Millions of people in Africa need food aid but are genetically modified crops the answer? Monsanto and Syngenta are keen to move in, but the impact on farmers and the environment are disputed. Steven Swindells reports from Johannesburg on an enduring controversy that is crying out for new legislation.


Drought-hit and AIDS-ravaged southern Africa is faced with a looming humanitarian crisis, with almost 12 million people in need of food aid. But genetically modified (GM) crops remain off the menu for most African governments, which remain reluctant to allow their farmers to do business with GM giants Monsanto of the US and Switzerland’s Syngenta.
 
GM’s role in Africa has been dogged by controversy since Zambia’s decision three years ago to turn back “poisonous” GM crops, while many of its people edged closer to malnourishment after another bad harvest.
 
Even after a decade of strong-arm lobbying by the industry – backed by the political power of Washington – Africa’s GM commercial crops are restricted solely to South Africa; GM trials have had mixed and disputed results and few African governments have proper GM legislation in place to allow the industry to prosper.


Legislative limbo
 
The latest warnings by the UN Food and Agriculture Organisation (FAO) and aid groups of an imminent food crisis, striking worst in crisis-hit Zimbabwe and the dust bowl of once-fertile Malawi, may not lead to a breakthrough the GM industry needs or accelerate badly needed legislation governing GM by regional governments.
 
GM’s opponents are far from giving the industry any leeway in the current food crisis. “Rather than solving hunger in Africa GM, would further impoverish African farms by making them totally dependent on corporate giants, such as Monsanto, who would have a monopoly on seed supply,” says Amadou Kanoute, director of Consumers International Africa.
 
GM opponents, applauding Zambia’s move, have blasted the industry for overtly wanting to destroy African seed collection culture through a recolonisation programme that would plunge the continent’s mass of small farmers into financial ruin and dependency on foreign multinationals. They point out that European consumers would baulk at any GM imports from Africa while modified organisms let loose in Africa would damage the environment and put human health at risk.


GM trials under fire
 
Even trials of GM crops such as cotton in South Africa and Kenya have been heavily criticised by GM opponents such as Mariam Mayet, of the African Centre for Biosafety, who says that poor farmers in South Africa who have grown GM cotton have not seen benefits and that despite promises to the contrary, farmers have still had to use pesticides and many experienced problems with secondary insects.
 
“Despite all the hype, the fact remains that South Africa does not produce anything more than between 300,000 and 500,000 hectares of combined GM cotton, maize and soya crops,” Mayet says.
 
By contrast, the GM industry itself has said that GM is the way to solve the continent’s food recurring food crises by developing crops that produce increased yields and boost revenues of small-scale farmers.


Solution to hunger?
 
“I think it is a disgrace… to stop food production when millions face starvation.

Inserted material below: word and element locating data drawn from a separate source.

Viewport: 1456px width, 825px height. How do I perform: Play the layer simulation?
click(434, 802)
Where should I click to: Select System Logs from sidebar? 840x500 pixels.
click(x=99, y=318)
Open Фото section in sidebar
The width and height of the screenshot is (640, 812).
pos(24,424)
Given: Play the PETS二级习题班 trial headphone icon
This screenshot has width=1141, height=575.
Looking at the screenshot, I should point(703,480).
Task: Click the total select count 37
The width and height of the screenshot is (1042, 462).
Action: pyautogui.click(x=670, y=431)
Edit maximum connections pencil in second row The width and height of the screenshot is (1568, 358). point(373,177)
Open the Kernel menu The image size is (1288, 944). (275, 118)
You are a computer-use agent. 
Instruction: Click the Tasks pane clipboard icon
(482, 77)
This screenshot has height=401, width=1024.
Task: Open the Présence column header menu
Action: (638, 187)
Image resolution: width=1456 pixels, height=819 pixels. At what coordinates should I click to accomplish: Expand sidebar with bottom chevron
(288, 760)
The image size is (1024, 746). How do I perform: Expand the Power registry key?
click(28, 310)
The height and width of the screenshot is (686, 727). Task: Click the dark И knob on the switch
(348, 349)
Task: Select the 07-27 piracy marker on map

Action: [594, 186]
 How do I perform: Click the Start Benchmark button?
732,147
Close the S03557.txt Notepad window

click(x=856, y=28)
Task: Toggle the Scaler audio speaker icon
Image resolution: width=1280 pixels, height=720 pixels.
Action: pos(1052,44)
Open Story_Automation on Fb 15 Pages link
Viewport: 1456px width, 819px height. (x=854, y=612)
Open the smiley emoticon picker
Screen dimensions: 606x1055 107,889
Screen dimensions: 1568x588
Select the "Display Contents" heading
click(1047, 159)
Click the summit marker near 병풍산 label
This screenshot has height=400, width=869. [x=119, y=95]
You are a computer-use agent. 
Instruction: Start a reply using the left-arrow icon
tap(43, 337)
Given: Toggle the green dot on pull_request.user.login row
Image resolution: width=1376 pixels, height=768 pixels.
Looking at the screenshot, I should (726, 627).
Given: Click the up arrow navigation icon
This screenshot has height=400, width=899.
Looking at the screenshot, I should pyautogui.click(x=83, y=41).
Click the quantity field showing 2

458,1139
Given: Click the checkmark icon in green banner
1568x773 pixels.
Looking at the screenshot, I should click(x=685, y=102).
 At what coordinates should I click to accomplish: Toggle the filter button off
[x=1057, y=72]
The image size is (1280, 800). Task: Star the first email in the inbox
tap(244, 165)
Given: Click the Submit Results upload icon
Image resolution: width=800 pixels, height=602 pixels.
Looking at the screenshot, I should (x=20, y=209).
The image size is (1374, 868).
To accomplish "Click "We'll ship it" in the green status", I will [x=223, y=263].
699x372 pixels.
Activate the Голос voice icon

We frequently hear the anti-GMO activists claiming that GMO crops are not meant for Africa. Who are these people who claim to speak on behalf of Africa?” said Monsanto’s sub-Saharan Africa manager Kobus Lindeque.
 
Monsanto has heavily promoted GM in Africa as a way for farmers to cut pesticide use, while herbicide-tolerant crop systems have also been sold on the promise of helping farmers reduce tillage, which limits soil erosion. New GM crops it has pressed to build on South Africa’s main maize and cotton GM crops include sweet potatoes in Kenya, which are resistant to the feathery mottle virus and also disease-resistant bananas.
 
South Africa has pioneered GM in Africa for more than six years. In the 2004/5 season, South Africa planted more than 500,000 hectares of GM and currently more than 20% of the maize and an estimated 40% of soybeans, and 85% of all cotton planted in the country is transgenic, according to Lindeque.
 
“To date, there have been no detrimental effects for humans consuming GM grains or products, or in use as livestock meal,” says Joel I. Cohen, a senior research officer at International Food Policy Research Centre.
 
Furthermore, there may also be signs that GM may be making some inroads in Africa. Zambia’s government in December waived its requirement that scientists check whether maize imported from South Africa is GM, as a way of speeding up food shipments to feed some 1.7 million Zambians in need.
 
Though commercial GM crops remain limited to South Africa there are GM field trials in Kenya, Egypt, Burkina Faso, Senegal and Zimbabwe while at least a dozen African countries are carrying out GM research.
 
But without a sea change, GM is not going to solve the region’s pressing food crisis.